Music, Pop Culture

Project Grand Slam Founder (Robert Miller) Releases Solo Album

Strutting about in the background like a thief in the night, there’s a bass part that seems to weave its low-toned melody into the fabric of the central harmony of “Heaven” as though the two elements were always meant to be joined together in this song. “Heaven” is definitely one of the finer points in the tracklist of bassist and all-around musical mastermind Robert Miller’s new album Summer of Love, but make no mistakes about it – this song is hardly the lone example of brilliance one can point to when breaking down the record’s best aspects. The basslines are but a calling card here; around them, we find a selection of verses, beats and beautifully melodic trappings as familiar to the jazz audience as they are the seasoned pop fan.

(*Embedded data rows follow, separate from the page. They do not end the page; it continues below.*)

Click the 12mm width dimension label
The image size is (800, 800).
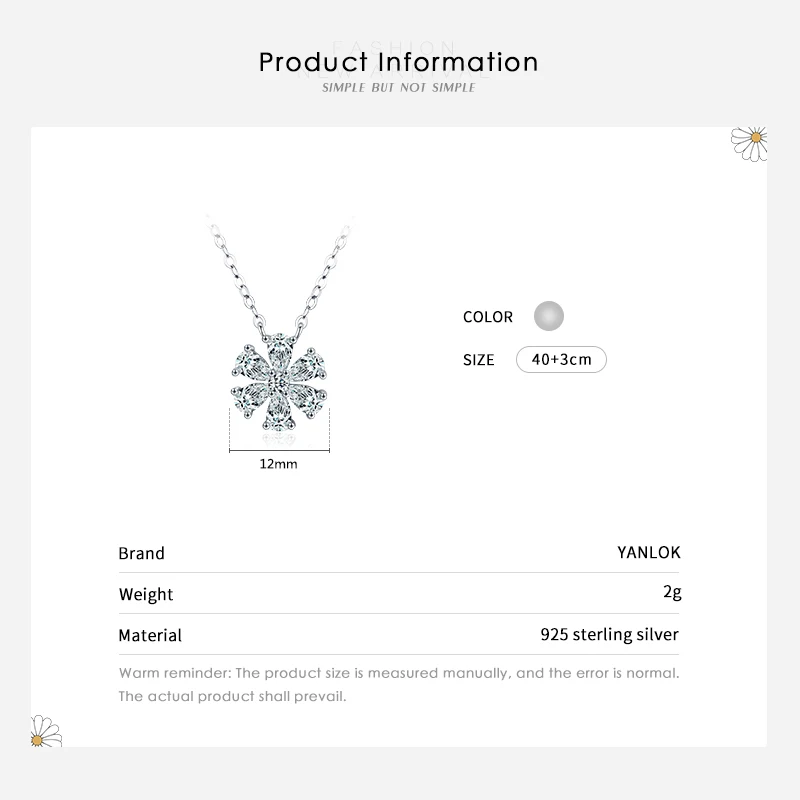(279, 464)
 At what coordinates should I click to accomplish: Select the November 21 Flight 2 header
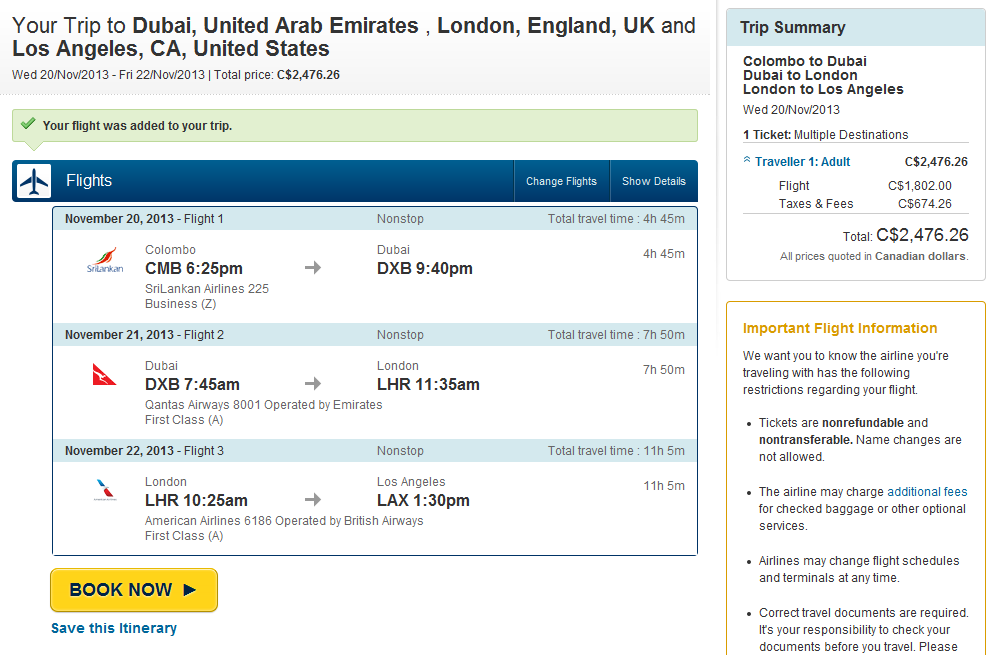tap(144, 335)
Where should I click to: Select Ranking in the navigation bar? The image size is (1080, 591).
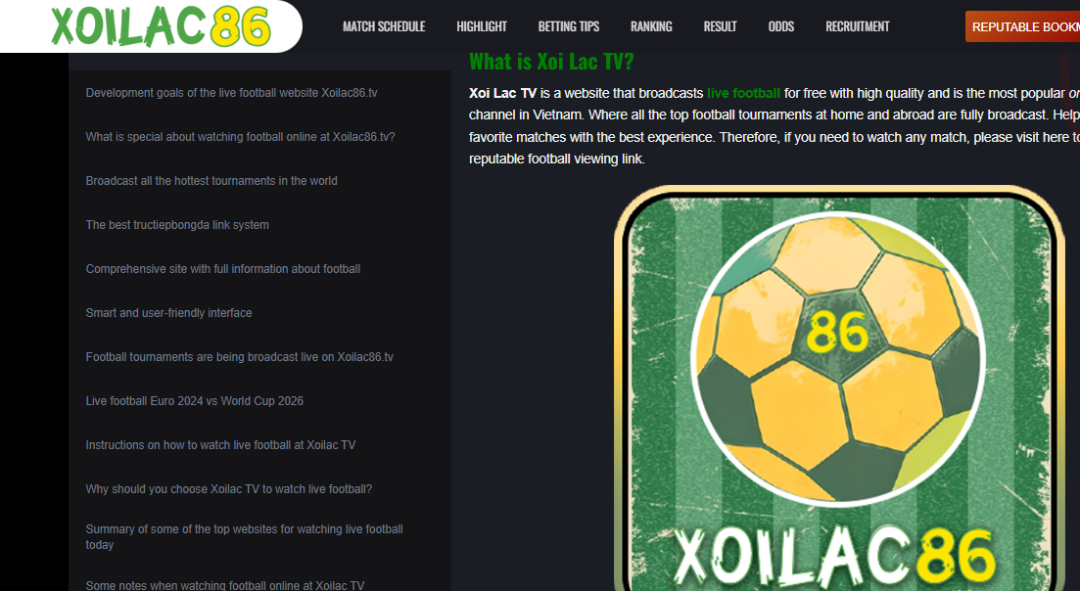pos(651,27)
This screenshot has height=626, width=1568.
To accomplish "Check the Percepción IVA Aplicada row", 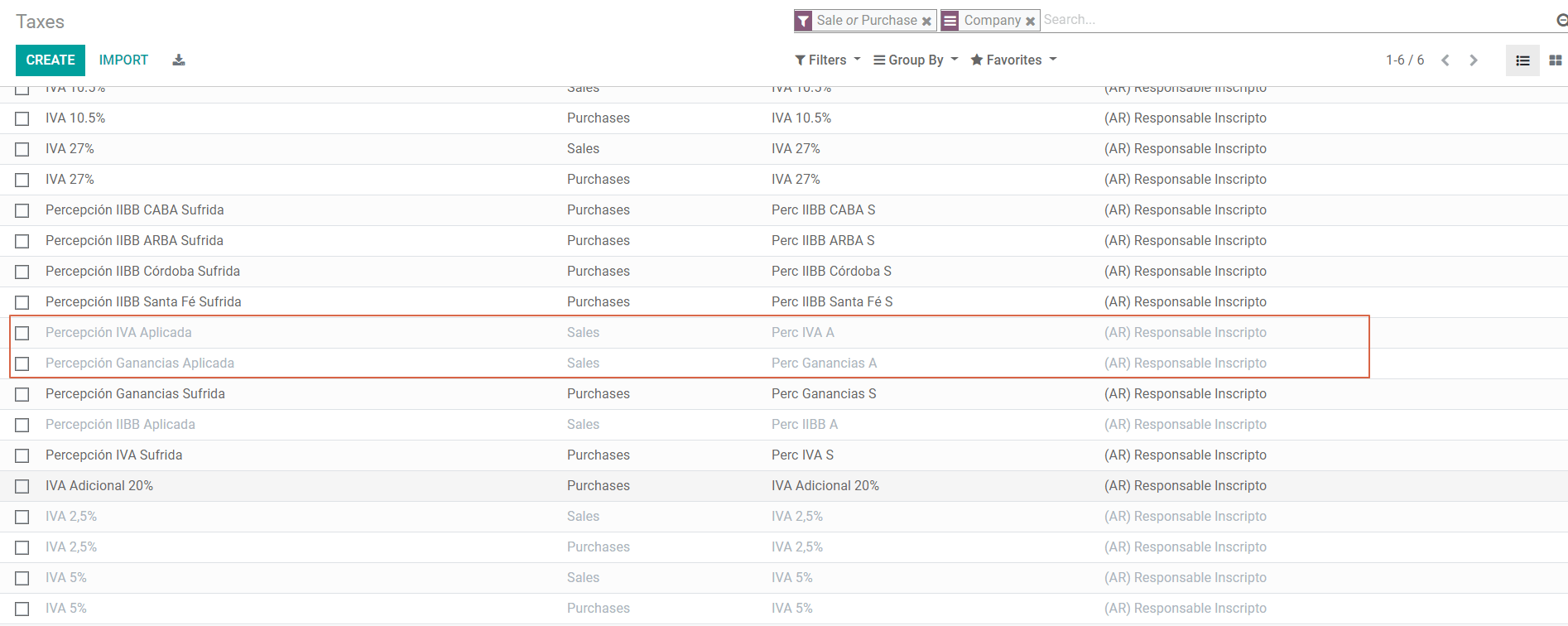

If you were under the impression that Robert Miller’s first LP as a solo artist was going to be a purely string-focused affair, you’d better think again and brace yourself for the multilayered fun that is “Walking in the Corner,” “The Night Was a Mystery” and record-starting “Aches and Pains,” the latter pair serving as two of my favorite fusion songs to debut in 2020. Lyrical enigmas of the best kind give “New Life (Annie’s Song)” and “Bourbon Street” an additional poetic buffering they might not have possessed were they more straightforward in their verses, but as far as surrealism as a general aesthetic is concerned, it remains limited to the construction of the words (and not the actual flow of the music).

I love the charmingly experimental rhythm in the balladic “Now and Always,” swaggering “Another One Like You” and aforementioned “Heaven,” each of which make it relatively impossible for journalists to quickly label Summer of Love with any specific genre over another. For a compositional chameleon like Robert Miller, the jazz school will always be home field, but he and his backing band don’t sound like much of a road team when they’re laying into the poppy melodies of a track like “Another One Like You” or the funk of “You Can’t Tell the Truth.” He’s as versatile a player as I’ve listened to in the last three years, and that’s no small statement to make if you’re as familiar with the state of the international underground as I am.

Fans of Robert Miller old and new alike can’t afford to miss out on what the bass master has constructed in Summer of Love, both because of what it means for his future as a solo artist and for the vicious counterattack it delivers in response to an increasingly boring mainstream sound. Project Grand Slam, Miller’s main squeeze, will never be a pop/rock outfit, but this LP shows us that he can be a pop/rock songwriter when he wants to utilize this type of a platform as a creative outlet. It’s good long-term planning from my viewpoint, and artistically speaking, it’s easy for me to see where someone on this guy’s level would need a channel of this nature in 2020.